Locate each line of the material below that contains the string "zoom" and copy those lines out in full.

>>>

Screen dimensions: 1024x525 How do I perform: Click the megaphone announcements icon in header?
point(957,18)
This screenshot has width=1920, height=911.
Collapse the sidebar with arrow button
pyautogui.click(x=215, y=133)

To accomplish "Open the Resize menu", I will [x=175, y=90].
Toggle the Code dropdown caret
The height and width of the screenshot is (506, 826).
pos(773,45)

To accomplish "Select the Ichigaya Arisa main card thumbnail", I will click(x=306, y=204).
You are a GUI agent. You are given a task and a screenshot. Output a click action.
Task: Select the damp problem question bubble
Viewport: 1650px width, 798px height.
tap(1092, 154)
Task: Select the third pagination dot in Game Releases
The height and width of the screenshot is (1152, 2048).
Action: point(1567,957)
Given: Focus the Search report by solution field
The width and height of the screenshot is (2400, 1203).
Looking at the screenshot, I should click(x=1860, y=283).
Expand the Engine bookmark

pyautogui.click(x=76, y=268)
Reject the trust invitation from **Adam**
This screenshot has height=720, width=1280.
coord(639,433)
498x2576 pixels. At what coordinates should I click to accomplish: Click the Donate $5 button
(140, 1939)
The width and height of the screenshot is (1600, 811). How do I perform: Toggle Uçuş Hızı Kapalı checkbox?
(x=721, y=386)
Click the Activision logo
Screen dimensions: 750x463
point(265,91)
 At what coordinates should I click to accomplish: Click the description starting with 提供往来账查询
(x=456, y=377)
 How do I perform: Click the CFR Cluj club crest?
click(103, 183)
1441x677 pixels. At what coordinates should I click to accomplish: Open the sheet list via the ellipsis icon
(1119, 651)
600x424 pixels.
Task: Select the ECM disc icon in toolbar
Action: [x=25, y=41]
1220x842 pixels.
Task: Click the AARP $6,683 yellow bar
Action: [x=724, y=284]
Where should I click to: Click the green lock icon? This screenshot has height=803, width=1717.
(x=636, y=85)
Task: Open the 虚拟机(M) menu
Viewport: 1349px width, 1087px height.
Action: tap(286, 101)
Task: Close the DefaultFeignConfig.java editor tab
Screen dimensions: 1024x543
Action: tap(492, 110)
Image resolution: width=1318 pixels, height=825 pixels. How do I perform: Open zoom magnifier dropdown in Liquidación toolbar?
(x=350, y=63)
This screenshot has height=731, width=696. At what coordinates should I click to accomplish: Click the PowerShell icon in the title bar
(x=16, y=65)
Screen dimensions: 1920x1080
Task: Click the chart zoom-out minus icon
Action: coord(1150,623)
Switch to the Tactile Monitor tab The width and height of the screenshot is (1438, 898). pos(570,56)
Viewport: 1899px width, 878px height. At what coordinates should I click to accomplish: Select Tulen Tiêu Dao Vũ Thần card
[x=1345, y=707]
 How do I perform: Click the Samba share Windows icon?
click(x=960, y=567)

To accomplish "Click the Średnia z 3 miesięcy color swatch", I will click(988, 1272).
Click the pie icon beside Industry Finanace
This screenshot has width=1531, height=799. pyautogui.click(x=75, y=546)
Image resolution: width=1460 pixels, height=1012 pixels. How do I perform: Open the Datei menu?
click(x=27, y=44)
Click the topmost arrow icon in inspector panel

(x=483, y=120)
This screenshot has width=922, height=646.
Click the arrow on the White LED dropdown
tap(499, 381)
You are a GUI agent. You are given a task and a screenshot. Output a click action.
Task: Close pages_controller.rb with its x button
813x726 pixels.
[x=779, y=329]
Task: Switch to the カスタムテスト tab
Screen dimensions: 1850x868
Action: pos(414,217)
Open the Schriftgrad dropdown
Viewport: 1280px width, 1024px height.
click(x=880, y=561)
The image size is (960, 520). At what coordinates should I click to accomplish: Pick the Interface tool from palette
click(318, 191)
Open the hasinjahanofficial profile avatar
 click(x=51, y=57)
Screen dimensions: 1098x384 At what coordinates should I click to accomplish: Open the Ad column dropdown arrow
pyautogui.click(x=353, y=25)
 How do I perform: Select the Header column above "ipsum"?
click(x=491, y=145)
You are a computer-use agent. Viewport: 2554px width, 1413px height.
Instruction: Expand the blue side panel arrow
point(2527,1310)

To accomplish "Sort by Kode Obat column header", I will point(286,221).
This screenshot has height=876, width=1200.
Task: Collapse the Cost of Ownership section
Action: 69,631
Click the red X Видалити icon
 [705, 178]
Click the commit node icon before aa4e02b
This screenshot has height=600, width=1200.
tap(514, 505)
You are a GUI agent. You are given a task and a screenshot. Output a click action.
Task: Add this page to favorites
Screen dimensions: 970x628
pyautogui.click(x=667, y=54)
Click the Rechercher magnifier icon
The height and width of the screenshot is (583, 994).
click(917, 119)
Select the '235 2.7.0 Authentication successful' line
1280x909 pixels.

<<<

__FINISHED TASK__:
Image resolution: width=1318 pixels, height=825 pixels. How do I perform: Open zoom magnifier dropdown in Liquidación toolbar?
Task: Click the chart zoom-out minus icon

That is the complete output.